The Nation 27 August 2004
By Nantiya Tangwisutijit
As the World Bank prepares to finalise its decision to support Laos' controversial Nam Theun 2 project, opponents yesterday said the dam would "irreversibly" affect one of Southeast Asia's largest wild elephants herds.
Robert Steinmetz, a biologist with the World Wildlife Fund, said that between 100 and 300 endangered elephants on the Nakai Plateau in central Laos would be further threatened if the dam is built.

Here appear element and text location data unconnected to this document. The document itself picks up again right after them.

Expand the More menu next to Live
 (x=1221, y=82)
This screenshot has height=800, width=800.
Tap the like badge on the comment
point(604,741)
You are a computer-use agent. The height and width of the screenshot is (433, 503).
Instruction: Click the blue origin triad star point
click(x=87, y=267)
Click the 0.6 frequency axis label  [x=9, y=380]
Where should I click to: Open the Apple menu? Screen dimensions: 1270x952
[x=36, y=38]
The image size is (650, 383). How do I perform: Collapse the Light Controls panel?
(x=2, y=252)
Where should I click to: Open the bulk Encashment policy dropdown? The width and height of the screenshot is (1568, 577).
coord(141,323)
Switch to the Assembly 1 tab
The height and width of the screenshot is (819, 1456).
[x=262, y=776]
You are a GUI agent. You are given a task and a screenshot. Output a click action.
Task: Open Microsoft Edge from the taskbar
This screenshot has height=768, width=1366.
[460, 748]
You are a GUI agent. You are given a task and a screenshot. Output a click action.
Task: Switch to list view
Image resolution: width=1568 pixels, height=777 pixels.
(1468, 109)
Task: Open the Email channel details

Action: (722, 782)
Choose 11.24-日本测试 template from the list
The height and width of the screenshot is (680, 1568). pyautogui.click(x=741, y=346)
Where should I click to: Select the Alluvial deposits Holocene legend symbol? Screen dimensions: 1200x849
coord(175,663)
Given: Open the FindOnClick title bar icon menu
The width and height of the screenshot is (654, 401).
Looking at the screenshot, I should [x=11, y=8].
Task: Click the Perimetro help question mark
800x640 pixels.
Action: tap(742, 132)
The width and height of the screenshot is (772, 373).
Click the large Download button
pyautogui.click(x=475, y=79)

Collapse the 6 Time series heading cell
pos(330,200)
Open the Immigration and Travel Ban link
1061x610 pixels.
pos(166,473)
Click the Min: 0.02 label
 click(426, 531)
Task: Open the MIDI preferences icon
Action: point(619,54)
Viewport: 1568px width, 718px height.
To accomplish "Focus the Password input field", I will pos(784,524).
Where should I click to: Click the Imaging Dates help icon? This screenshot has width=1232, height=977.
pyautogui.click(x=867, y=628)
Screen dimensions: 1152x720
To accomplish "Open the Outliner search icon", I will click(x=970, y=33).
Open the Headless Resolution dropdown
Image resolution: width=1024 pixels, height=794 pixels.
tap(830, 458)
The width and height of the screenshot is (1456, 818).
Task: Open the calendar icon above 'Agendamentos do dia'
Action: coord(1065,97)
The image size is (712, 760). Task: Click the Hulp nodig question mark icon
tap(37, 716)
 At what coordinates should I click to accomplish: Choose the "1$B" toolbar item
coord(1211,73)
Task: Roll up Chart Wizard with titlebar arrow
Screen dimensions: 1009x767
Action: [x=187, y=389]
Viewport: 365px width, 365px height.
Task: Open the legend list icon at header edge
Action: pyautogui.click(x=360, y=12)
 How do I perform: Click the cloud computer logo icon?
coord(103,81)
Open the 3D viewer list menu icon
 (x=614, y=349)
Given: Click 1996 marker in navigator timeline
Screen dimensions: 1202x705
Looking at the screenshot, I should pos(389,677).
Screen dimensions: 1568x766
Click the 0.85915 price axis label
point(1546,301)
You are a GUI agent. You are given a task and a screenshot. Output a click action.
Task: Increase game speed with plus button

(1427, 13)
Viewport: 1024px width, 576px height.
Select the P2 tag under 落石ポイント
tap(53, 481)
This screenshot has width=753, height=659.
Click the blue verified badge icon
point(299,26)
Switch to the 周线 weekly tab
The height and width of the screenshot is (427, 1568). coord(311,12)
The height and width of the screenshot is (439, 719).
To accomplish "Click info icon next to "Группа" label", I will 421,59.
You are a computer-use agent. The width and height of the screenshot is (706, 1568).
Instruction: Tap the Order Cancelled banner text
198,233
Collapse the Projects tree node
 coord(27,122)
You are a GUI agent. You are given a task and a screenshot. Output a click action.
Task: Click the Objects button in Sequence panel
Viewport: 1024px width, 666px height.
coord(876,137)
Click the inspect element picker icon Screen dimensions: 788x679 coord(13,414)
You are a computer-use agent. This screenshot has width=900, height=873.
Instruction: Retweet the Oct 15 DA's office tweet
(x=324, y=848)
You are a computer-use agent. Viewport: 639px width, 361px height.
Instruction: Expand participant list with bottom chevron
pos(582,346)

"There is no need to talk about mitigating measures because elephants' habitats along riverine forests, and the saltlicks on which these elephants depend, will be permanently inundated by the dam," he said.
First proposed in the 1980s, the 1,070-megawatt Nam Theun dam would be the largest ever built in Southeast Asia and could net Laos up to $US2 billion (Bt83 billion) over a 25-year period.
Most of the power from the project would be exported to Thailand.
Witoon P Charoen of the regional conservation group Terra said the World Bank should wait until more studies have been carried out on the dam's impact before giving the project the green light.
A decision based on insufficient research would lead to disaster, he said.
"I'm haunted by the mistake the [World Bank] committed at Pak Mool," Witoon said, referring to a dam on Thailand's MoolRiver that the bank funded more than a decade ago.